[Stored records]
------------------------
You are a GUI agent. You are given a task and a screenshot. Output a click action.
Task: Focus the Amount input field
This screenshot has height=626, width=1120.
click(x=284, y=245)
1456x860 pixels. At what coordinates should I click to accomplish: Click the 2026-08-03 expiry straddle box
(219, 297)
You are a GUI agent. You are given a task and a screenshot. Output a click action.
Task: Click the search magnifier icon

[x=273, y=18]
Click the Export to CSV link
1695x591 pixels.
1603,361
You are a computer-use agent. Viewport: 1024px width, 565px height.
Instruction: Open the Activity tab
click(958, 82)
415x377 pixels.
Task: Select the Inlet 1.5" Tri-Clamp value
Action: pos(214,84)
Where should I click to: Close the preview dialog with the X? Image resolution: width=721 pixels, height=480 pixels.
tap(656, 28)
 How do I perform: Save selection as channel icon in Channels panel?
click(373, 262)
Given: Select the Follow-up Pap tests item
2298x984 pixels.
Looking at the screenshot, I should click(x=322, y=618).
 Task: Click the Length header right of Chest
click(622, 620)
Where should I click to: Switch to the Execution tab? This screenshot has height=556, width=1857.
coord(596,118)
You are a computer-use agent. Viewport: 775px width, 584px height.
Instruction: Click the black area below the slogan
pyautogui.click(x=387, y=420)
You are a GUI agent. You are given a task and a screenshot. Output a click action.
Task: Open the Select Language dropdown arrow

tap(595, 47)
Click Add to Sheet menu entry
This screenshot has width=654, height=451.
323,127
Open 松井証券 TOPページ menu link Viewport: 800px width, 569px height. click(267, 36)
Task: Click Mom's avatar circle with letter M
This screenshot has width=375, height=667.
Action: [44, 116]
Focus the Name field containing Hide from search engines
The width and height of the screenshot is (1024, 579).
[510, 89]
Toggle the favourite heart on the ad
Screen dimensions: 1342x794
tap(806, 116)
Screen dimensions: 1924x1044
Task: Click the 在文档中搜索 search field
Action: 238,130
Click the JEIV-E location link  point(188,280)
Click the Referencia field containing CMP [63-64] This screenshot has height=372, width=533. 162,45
------------------------
#### Task instructions
The line containing "You are a computer-use agent. Viewport: 1024px" marks the end. Please print exactly every line from the top of the data to it, both included, and nothing more.

#### Answer area
You are a GUI agent. You are given a task and a screenshot. Output a click action.
Task: Focus the Amount input field
This screenshot has height=626, width=1120.
click(x=284, y=245)
1456x860 pixels. At what coordinates should I click to accomplish: Click the 2026-08-03 expiry straddle box
(219, 297)
You are a GUI agent. You are given a task and a screenshot. Output a click action.
Task: Click the search magnifier icon

[x=273, y=18]
Click the Export to CSV link
1695x591 pixels.
1603,361
You are a computer-use agent. Viewport: 1024px width, 565px height.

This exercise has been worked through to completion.